* [PROBLEMS AND TASKS]:
1. Answer these questions using the text about Capuano's baseball career:
(a) What were the terms of the contract Capuano signed with the Yankees on December 16, 2014?
(b) Against which team was Capuano pitching when he sustained his elbow injury with the Brewers?
(c) On what date did Capuano retire from professional baseball?
2. Write out a part of the text about Capuano's baseball career word for word. Begin at the words "On December 16, 2014, Capuano" and stop after "on September 7.".

(EXTRACT Opens)

On December 16, 2014, Capuano re-signed with the Yankees on a one-year, $5 million contract. He was designated for assignment on July 29, 2015. He was called back up by the Yankees on August 12 and designated for assignment again three days later. The Yankees then recalled him again on August 18 to take the place of Bryan Mitchell, who had been injured by a line drive during a spot start the previous evening. After being designated for assignment once again on August 22, he elected free agency on August 24. However, due to an injury to CC Sabathia, Capuano immediately re-signed with the Yankees. He was designated for assignment yet again the following day when Michael Pineda was activated from the DL. He was called up again on September 7.

Second stint with the Brewers
Capuano signed a minor league deal with the Milwaukee Brewers in January 2016, and went on to make the big league club out of spring training. He pitched well out of the bullpen for the Brewers for the first two months of the season until he sustained an elbow injury while pitching in a game versus the Atlanta Braves.

Retirement
On March 6, 2018, Capuano retired from professional baseball.

International career
Capuano played on Team USA in the 2001 World Cup of Baseball and helped the team earn a silver medal. Chris also represented the Major League All Stars Versus the Japanese All Stars in several exhibition games in Japan in November of both 2006 and 2014.

(EXTRACT Closes)
(SUPPLIED RECORDS Opens)

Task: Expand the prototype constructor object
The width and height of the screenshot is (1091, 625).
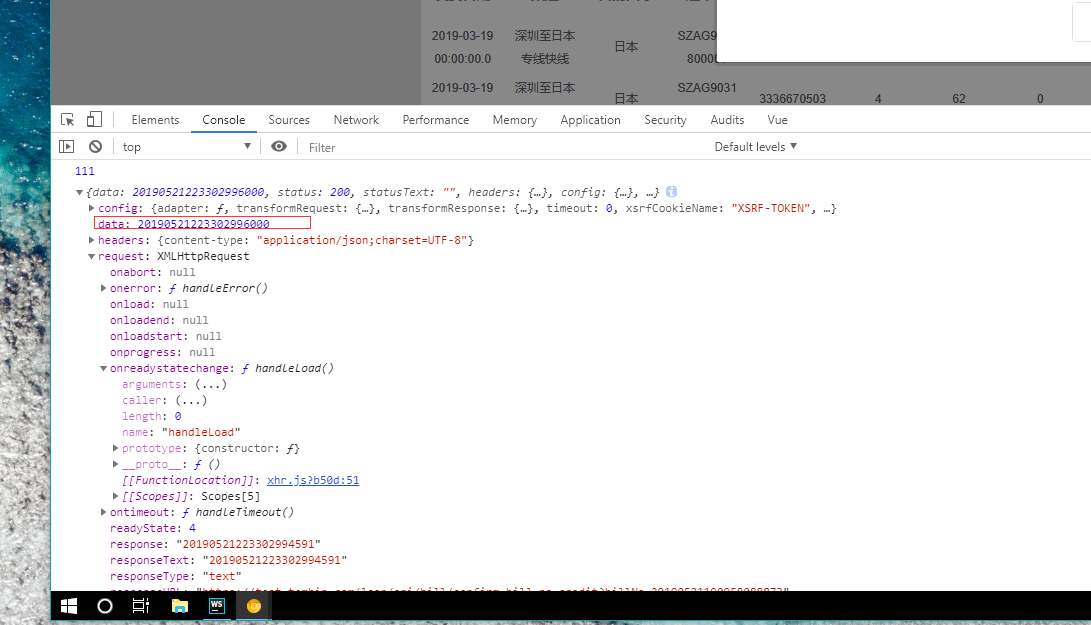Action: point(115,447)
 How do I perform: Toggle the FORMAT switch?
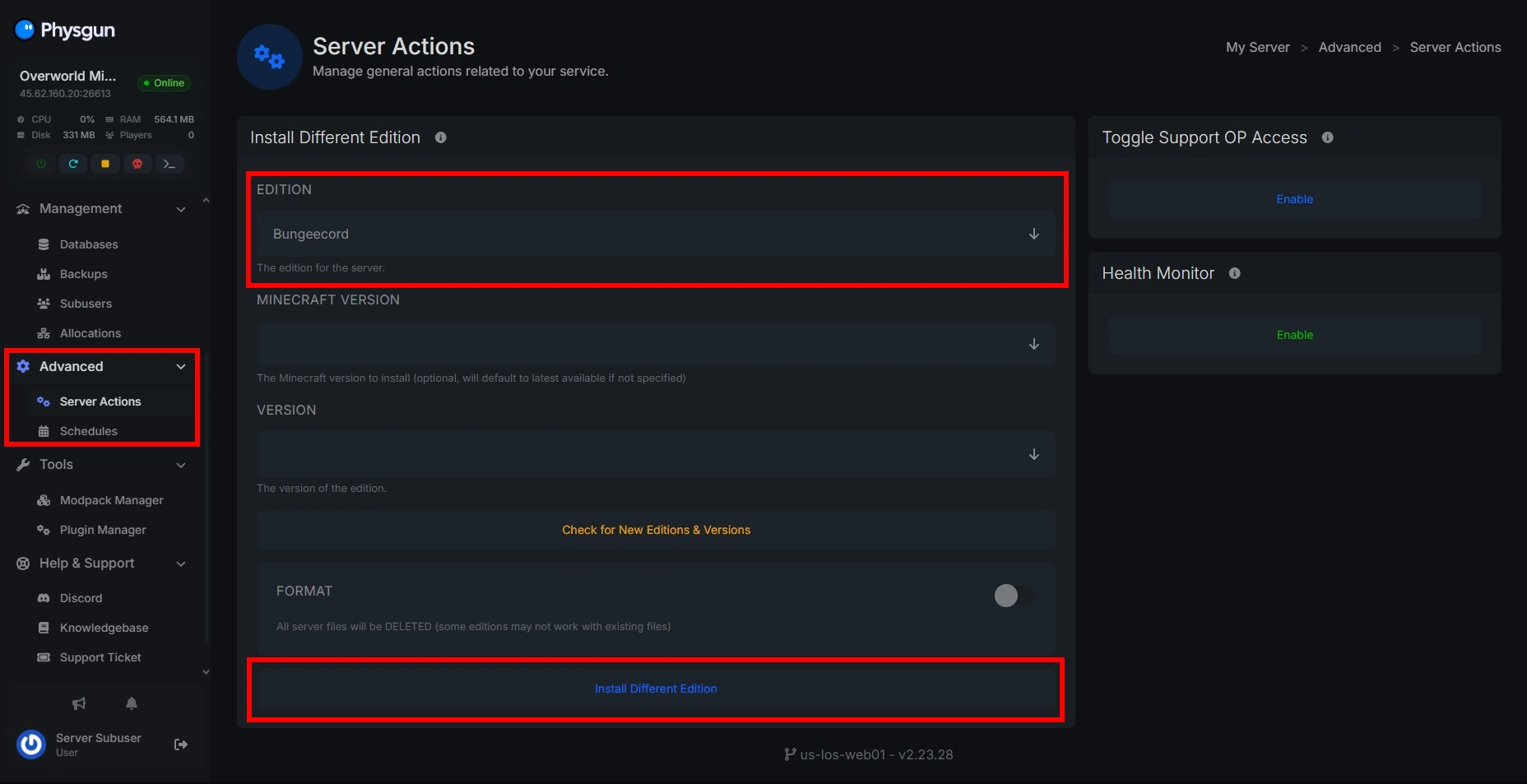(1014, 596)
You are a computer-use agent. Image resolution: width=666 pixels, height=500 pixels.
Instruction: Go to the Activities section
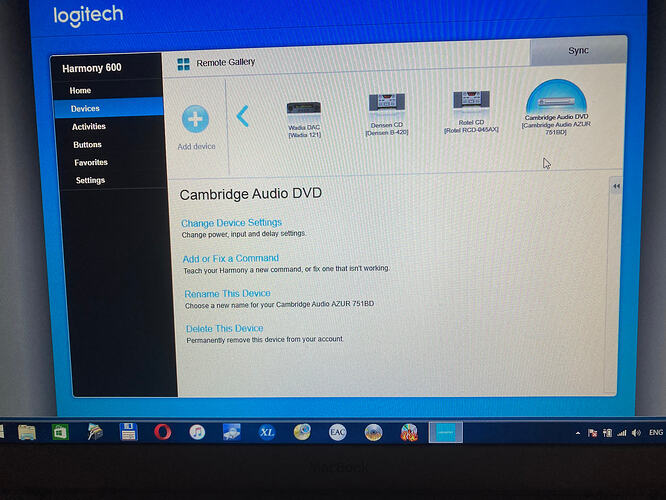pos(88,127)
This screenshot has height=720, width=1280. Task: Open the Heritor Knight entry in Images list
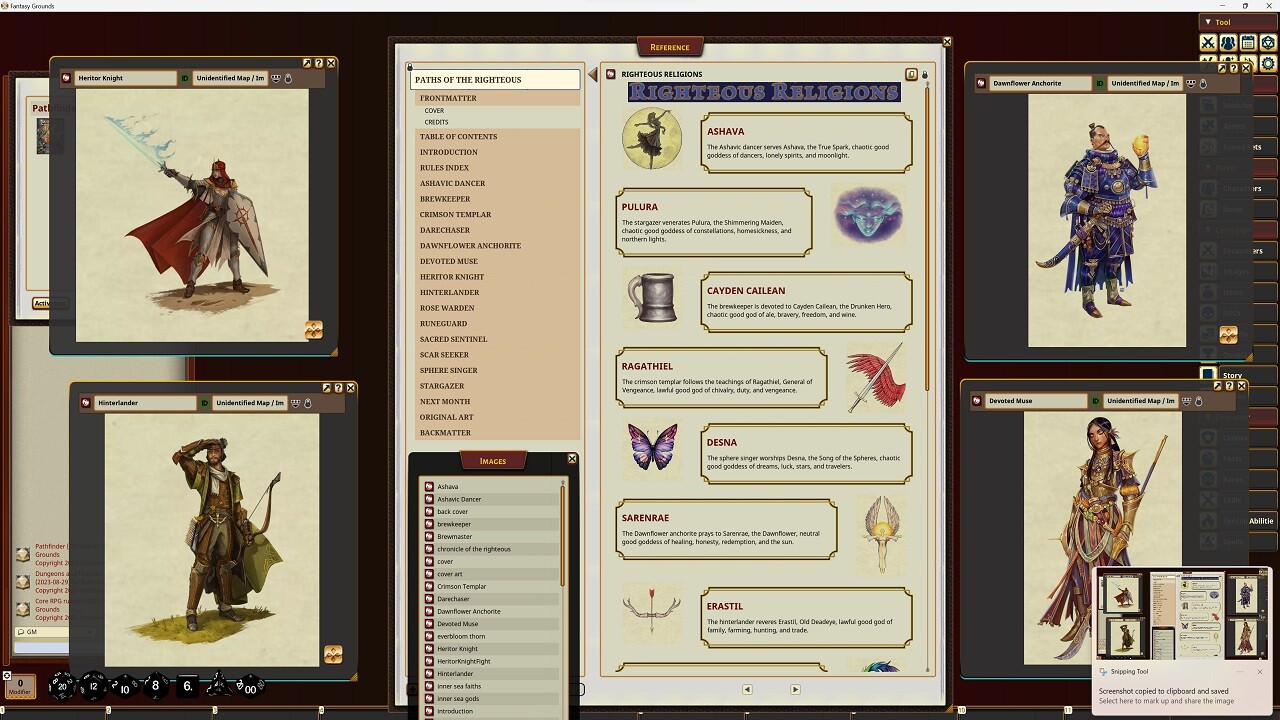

(SUPPLIED RECORDS Closes)

* [WRITTEN RESPONSES]:
1.
(a) A one-year, $5 million contract.
(b) The Atlanta Braves.
(c) March 6, 2018.

2.
On December 16, 2014, Capuano re-signed with the Yankees on a one-year, $5 million contract. He was designated for assignment on July 29, 2015. He was called back up by the Yankees on August 12 and designated for assignment again three days later. The Yankees then recalled him again on August 18 to take the place of Bryan Mitchell, who had been injured by a line drive during a spot start the previous evening. After being designated for assignment once again on August 22, he elected free agency on August 24. However, due to an injury to CC Sabathia, Capuano immediately re-signed with the Yankees. He was designated for assignment yet again the following day when Michael Pineda was activated from the DL. He was called up again on September 7.